Thinking of the energy crisis, the poor, decrepit Penn Central Railroad, and the thin trickle of trains on Amtrak, we turn in this issue to a contrasting scene when railroading had all its future before it, the moment of departure for the first steam passenger train on the Mohawk & Hudson Railroad on August 9, 1831. Though it was not the very first scheduled train to be pulled by a locomotive (that was the Best Friend of Charleston on Christmas Day the year before), it was the second in America, and it was the best remembered, thanks to that fine genre painter Edward Lamson Henry, who created the huge canvas below, 42¾ X 110 inches in size. (Our cover is a detail.) The job was done in 1892-3, in time to be exhibited at the World’s Columbian Exposition in Chicago in 1893.

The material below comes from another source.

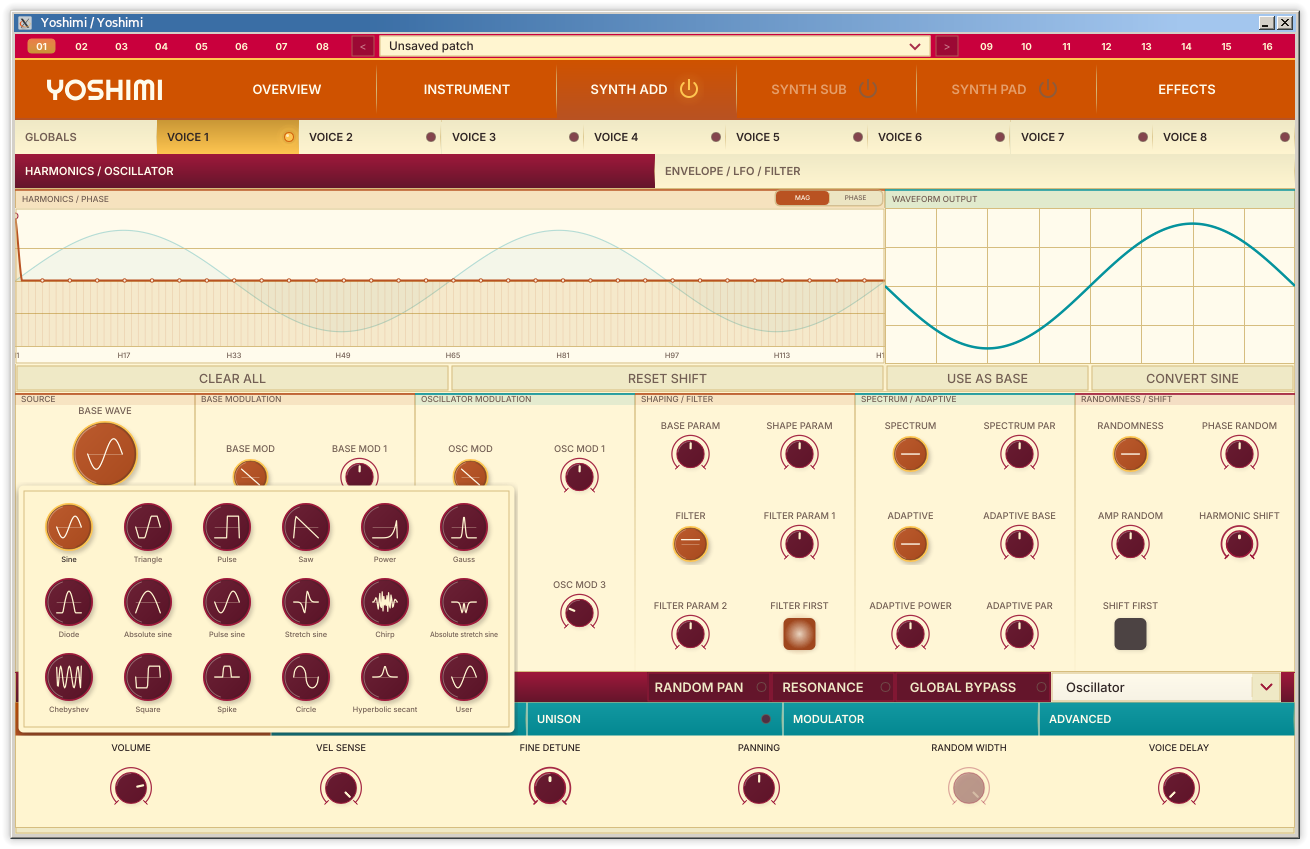Image resolution: width=1310 pixels, height=849 pixels.
Task: Click the Convert Sine button
Action: click(1192, 378)
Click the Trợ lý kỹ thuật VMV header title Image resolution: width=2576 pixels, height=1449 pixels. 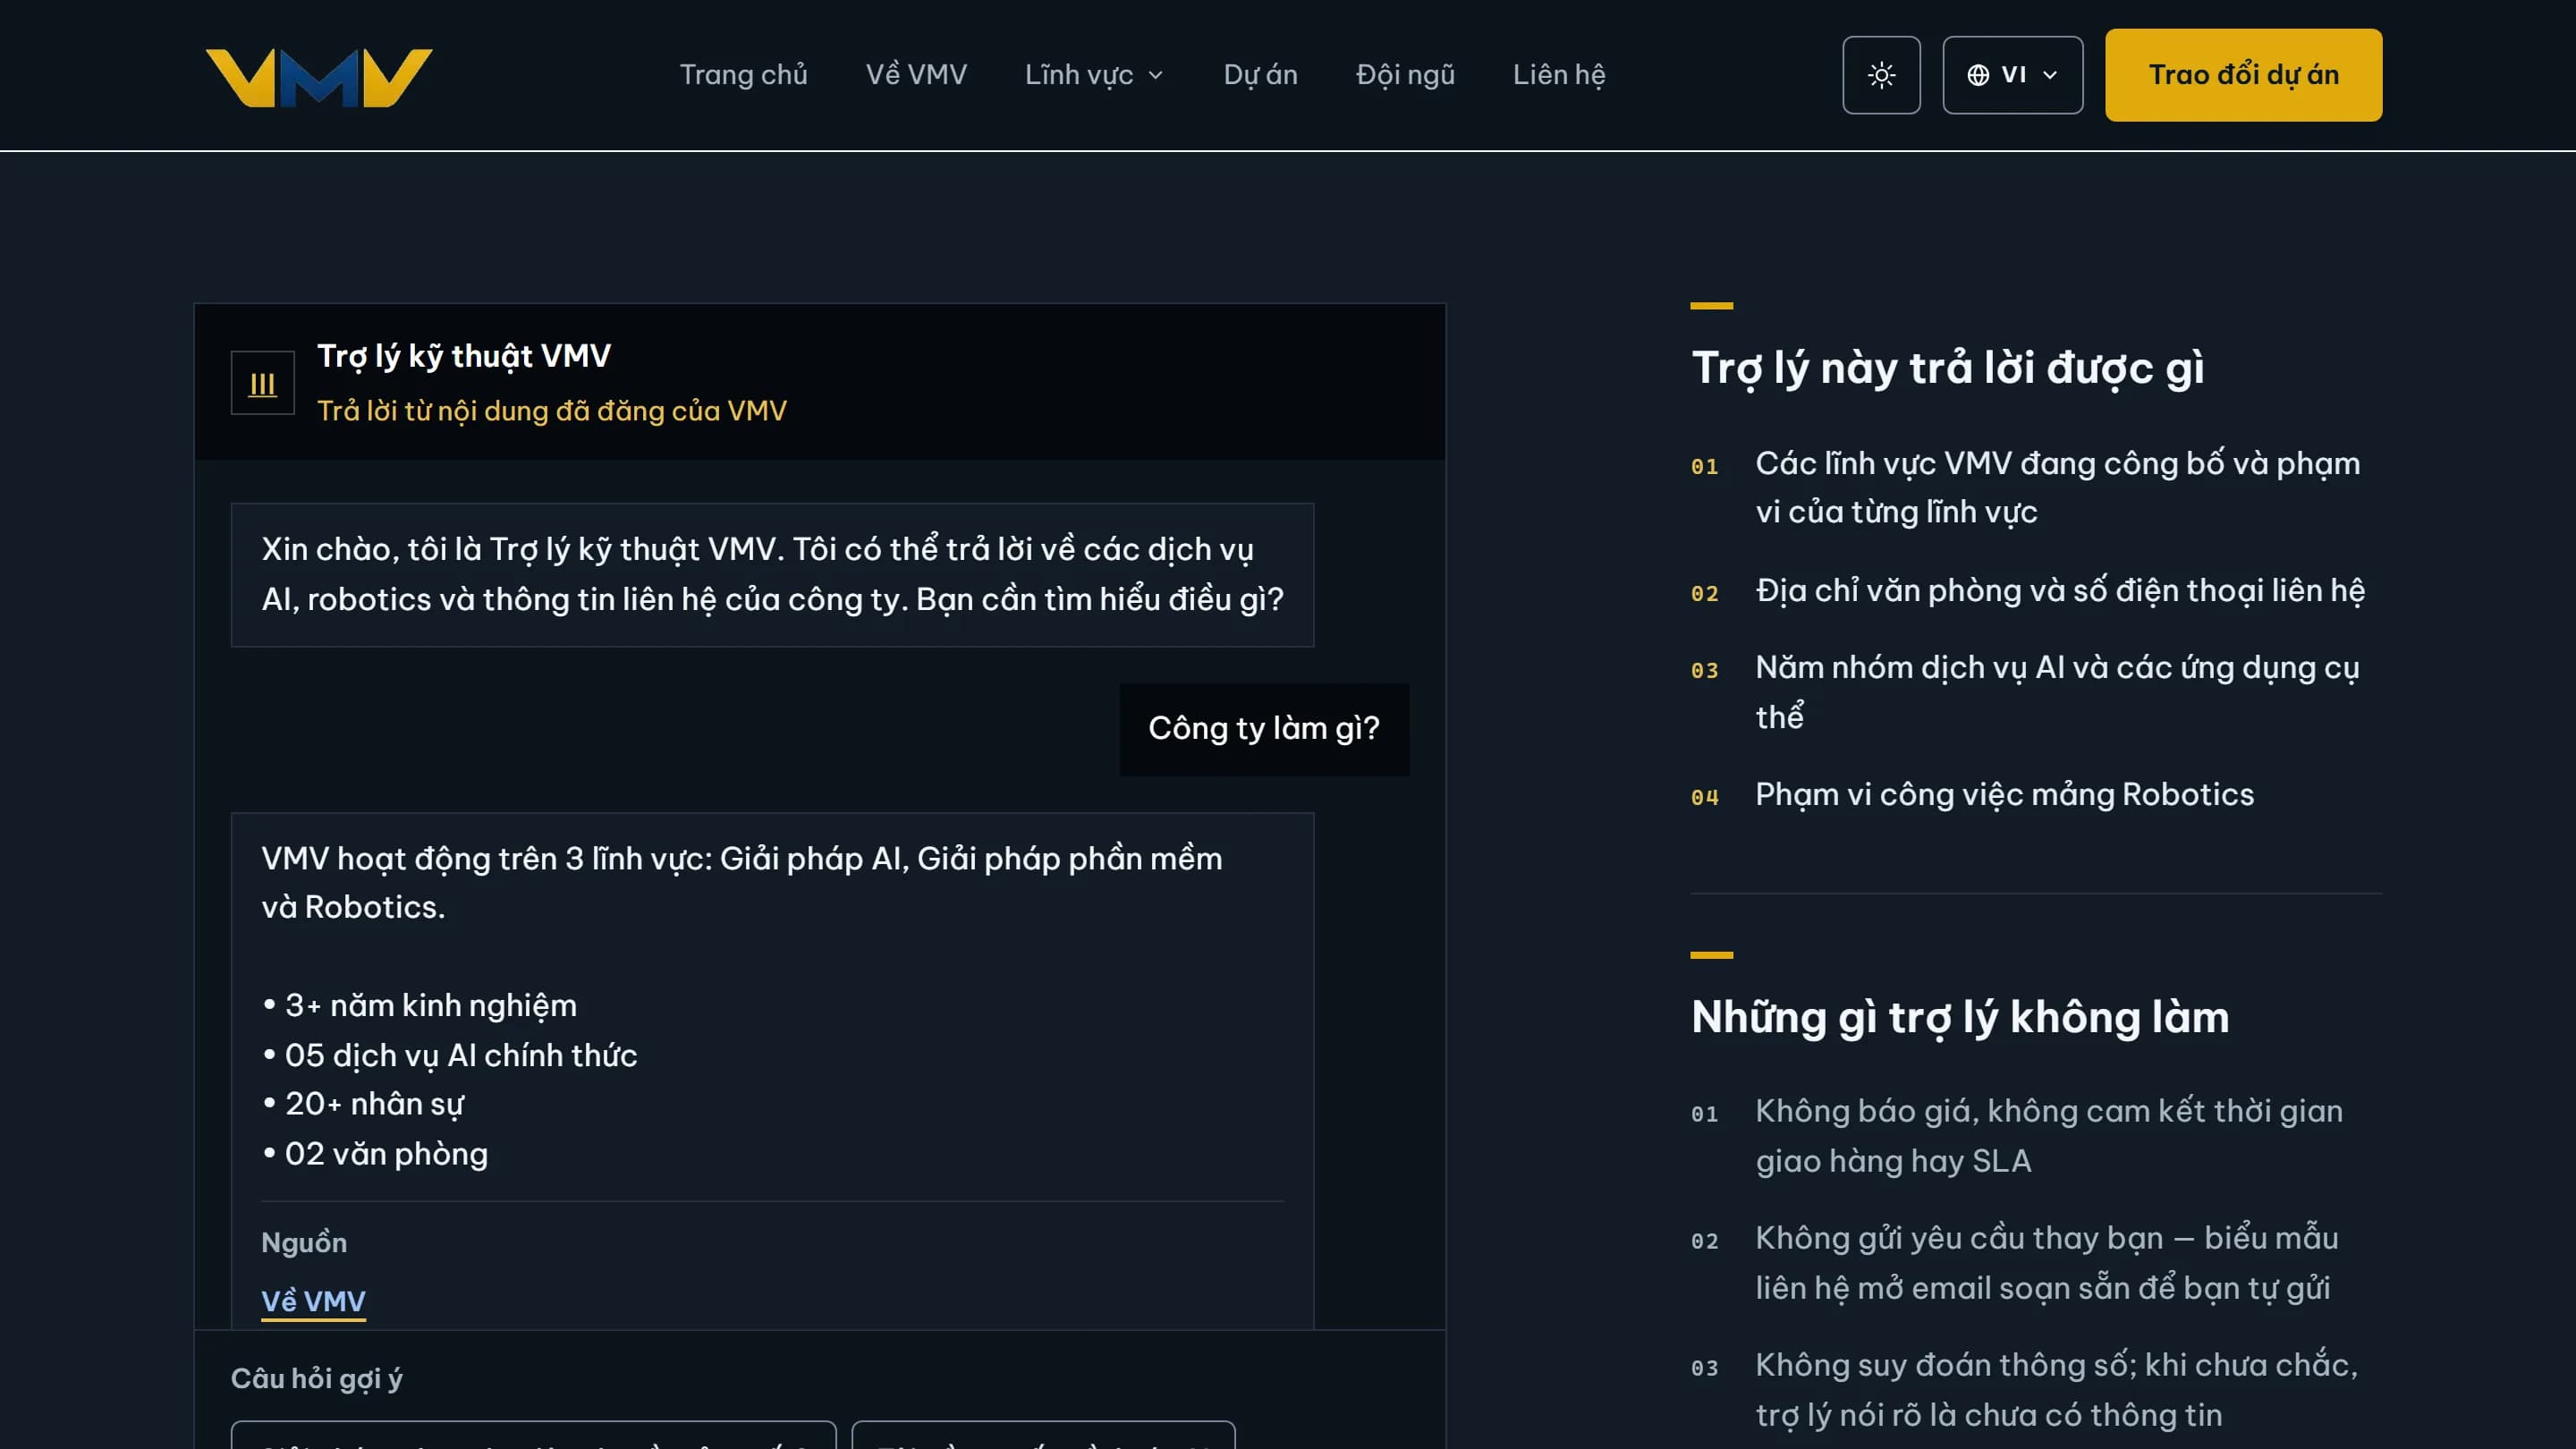coord(463,356)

Henry, like Norman Rockwell in our time, had an enormous insight into ordinary people and into homely, everyday life, and all his paintings will reward the onlooker who takes the pains to walk up and study the detail in them. He carefully investigated everything that went into The First Train . He bought books, and costumes, and even wagons for his task; he went to the site, a crossroads just two miles west of Albany, and talked to a few people who remembered the glorious day.
Pulled by the diminutive DeWitt Clinton —no bell, no whistle, no headlight, no brakes, no pilot wheels, not even a cab—three old stagecoaches mounted on flanged wheels are filling up with a crowd. The engineer stokes his wood fire, and the conductor, trumpet in hand, runs along the train, making final arrangements. The usual detritus of railroading—stone ties, bunches of strap iron for the rails —is already apparent in the foreground. Inside or out, the passengers are expectant but apprehensive.
With only slack chains for couplings, it was a jerky trip: seventeen miles under a shower of sparks in a hundred and five minutes, but only thirty-eight racing back. The promoters and the president (the old patroon Stephen Van Rensselaer) were delighted. Within months dozens of new railroads were clamoring for charters; eventually the Mohawk & Hudson became part of the New York Central. For many years before its merger into the Penn Central, when the company was still strong and proud, a replica of the DeWitt Clinton and her little string of carriages stood in a place of honor at Grand Central Terminal in New York. Abandoned, like so much else, bv the Penn Central, the engine is now at the Ford Museum in Dearborn, Michigan. In a dream brought on by the energy crisis we see the museums and the tourist railroads disgorging their hundreds of ancient coal- and wood-burners and revitalizing the branch lines of the land, the old DeWitt Clinton chuffing proudly at their head. They work; no built-in obsolescence here. And the dream ends with a rousing, ironic toast to the men who made it possible, the sheiks of Araby.